ヘンプ産業における経済的・環境的なポテンシャルは、業界人であれば、そして、業界のことを少しでも学べば、誰でも掴むことができます。
ただ、世論はそうもいきません。そこで絶対に必要になってくる要素は「億単位の行政の資金援助」です。産業を拡大していく上での最大のポイントは「世論が大麻に対してポジティブかどうか」です。
民間企業だけでは広げきれない「大きな障壁」は、すでに明確になっています。この産業は、出口(収益ポイント)が無い状態で栽培を進めることから始まります。なので、「手厚い助成金」が大事なのです。
これからの日本、栽培免許の取得は法改正後容易になる予定で、勿論志願者はどんどん増えて欲しいという思いもあります。

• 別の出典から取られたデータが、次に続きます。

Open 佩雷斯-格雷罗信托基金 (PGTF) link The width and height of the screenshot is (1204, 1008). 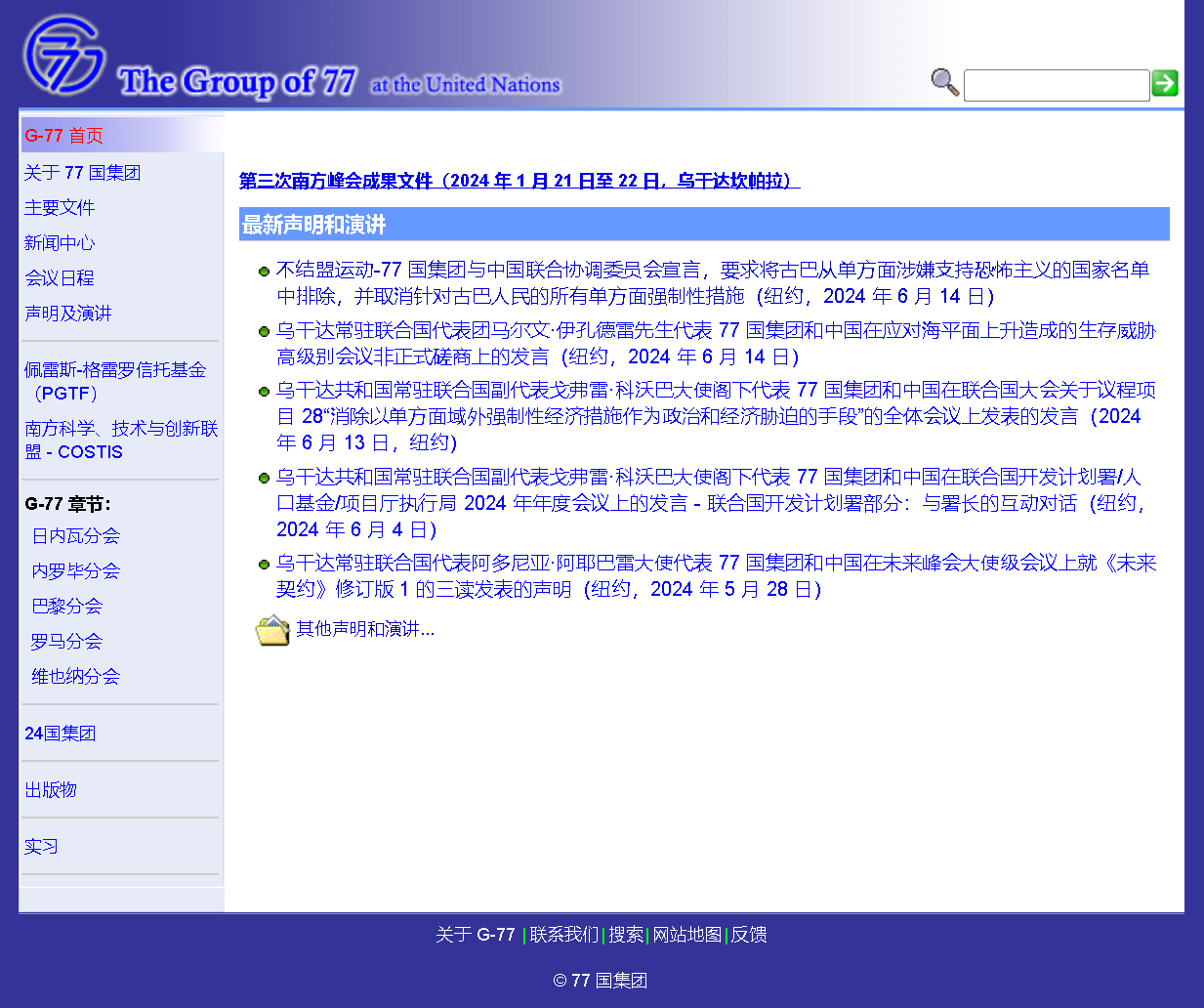click(x=115, y=381)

ただ、明確な出口(収益ポイント)を作るための研究・試験・製造の安定が、その手前に必須であるということを忘れてはなりません。
そこには「時間」と「資金」が必要です。
ヘンプで創造される新しく豊かな社会、南アフリカの彼らが見ている未来も、私たち日本人が見ている未来も大きな差はありません。
今回の南アフリカ・クワズール・ナタール州のこの取り組みも、ヘンプ産業を通じて、地域経済の発展と雇用の創出を促進し、南アフリカの食糧供給に新たな可能性をもたらすことを目指して動き出した一手となりますが、それを実現させるために、研究に対して資金支援、農家に対して資金支援、と、その点を事前に設けているところがポイントです。